Records provided:
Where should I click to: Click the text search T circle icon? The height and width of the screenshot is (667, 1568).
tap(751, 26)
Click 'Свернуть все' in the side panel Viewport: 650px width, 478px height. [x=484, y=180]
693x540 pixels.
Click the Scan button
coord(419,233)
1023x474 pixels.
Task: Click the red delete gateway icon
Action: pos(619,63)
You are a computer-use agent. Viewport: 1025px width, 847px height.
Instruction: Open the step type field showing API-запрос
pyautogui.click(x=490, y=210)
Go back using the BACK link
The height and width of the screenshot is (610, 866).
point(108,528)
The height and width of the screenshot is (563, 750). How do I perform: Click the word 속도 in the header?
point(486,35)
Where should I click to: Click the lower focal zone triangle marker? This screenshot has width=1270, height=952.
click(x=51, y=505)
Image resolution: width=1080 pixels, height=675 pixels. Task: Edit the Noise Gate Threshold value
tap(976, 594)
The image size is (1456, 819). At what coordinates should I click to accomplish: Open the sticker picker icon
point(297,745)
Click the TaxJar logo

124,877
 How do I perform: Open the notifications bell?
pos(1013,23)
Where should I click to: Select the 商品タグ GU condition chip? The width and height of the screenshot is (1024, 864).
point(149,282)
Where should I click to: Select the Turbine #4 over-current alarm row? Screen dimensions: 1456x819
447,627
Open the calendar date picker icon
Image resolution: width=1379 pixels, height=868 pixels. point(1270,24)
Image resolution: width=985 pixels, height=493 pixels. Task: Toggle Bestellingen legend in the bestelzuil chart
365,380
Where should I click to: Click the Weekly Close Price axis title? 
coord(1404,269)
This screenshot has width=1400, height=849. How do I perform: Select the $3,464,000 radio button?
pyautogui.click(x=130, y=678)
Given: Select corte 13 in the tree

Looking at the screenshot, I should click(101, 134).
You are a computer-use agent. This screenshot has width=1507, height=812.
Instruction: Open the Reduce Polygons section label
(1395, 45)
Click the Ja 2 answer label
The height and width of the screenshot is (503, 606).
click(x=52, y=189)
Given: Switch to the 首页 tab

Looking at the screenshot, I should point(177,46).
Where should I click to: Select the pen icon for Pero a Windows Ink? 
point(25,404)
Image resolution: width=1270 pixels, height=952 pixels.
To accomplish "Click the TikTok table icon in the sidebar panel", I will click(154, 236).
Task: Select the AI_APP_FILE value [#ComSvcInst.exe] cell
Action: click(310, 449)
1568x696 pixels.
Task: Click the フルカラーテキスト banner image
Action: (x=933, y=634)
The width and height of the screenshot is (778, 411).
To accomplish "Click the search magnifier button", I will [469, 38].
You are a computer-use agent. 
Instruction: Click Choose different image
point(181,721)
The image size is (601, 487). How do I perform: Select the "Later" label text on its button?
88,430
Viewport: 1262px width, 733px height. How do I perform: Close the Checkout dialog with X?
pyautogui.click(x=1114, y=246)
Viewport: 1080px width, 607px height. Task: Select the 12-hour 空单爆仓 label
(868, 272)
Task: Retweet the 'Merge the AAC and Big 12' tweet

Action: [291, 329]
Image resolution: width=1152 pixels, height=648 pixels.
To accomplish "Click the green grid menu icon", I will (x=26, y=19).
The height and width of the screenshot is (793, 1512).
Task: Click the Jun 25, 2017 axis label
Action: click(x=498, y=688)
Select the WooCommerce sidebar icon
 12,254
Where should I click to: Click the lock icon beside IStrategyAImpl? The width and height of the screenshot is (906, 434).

Goal of the exercise: Rewrite the stretch from the row containing "Select the WooCommerce sidebar icon" through the end of the rows, requests included, with every coordinate in the answers raised by 138.

Written solution:
Select the WooCommerce sidebar icon
 150,392
Where should I click to: Click the lock icon beside IStrategyAImpl? The width and height of the screenshot is (906, 434).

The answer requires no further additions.